The textbook explains the "Show, Don't Tell" style as a way to engage readers by allowing them to draw their own conclusions based on the information, rather than telling them what to think.
A good example of descriptive detail, showing and also quotations can be found in this description of "Diagon Alley" in "Harry Potter and the Sorcerer's Stone." The combination really brings "Diagon Alley" to life.
"The sun shone brightly on a stack of cauldrons outside the nearest shop.Cauldrons - All sizes - Copper, Brass, Pewter, Silver - self stiring - Collapsible said a sign hanging over them.
"Yeah, you'll be needin' one," said Hagrid, " but we gotta get yer money first."
Harry wished he had about eight more eyes. He turned his head in every direction as they walked up the street, trying to look at everything at once: the shops, the things outside them, the people doing their shopping. A plump woman outside an apothecary's was shaking her head as they passed, saying, "Dragon liver, sixteen sickles an ounce, they're mad ..."

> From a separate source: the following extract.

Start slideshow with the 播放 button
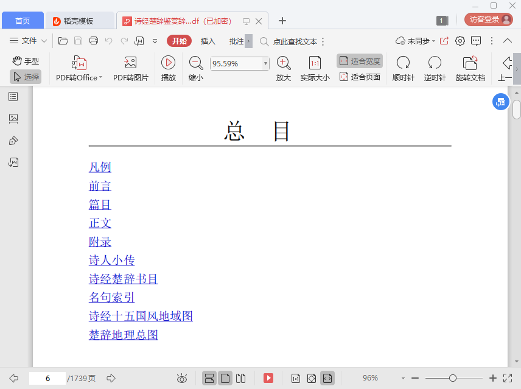The height and width of the screenshot is (389, 521). pyautogui.click(x=169, y=63)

A low, soft hooting came from a dark shop with a sign saying Eeylops Owl Emorium - Tawny, Screech, Barn, Brown and Snowy. Several boys of about Harry's age had their noses pressed against a window with broomsticks in it. "Look," Harry heard one of them say, " the new Nimbus Two Thousand - fastest ever," There were shops selling robes, shops selling telescopes and strange silver instruments Harry had never seen before, windows stacked with barrels of bat spleens and eels' eyes, tottering piles of spell books, quilss and rolls of parchment, potion bottles, globes of the moon ..."
It's hard to keep the journalism writer straight from the English writer in my head. In journalism, you're not really supposed to "show." It's more about giving the facts than it is about showing what the cauldron looks like. This is a great example of good writing that "shows" what something is like.
ReplyDeleteJ.K. Rowling is one of my favorite authors. She does a great job of showing, rather than telling, so that we as readers can picture exactly what's going on.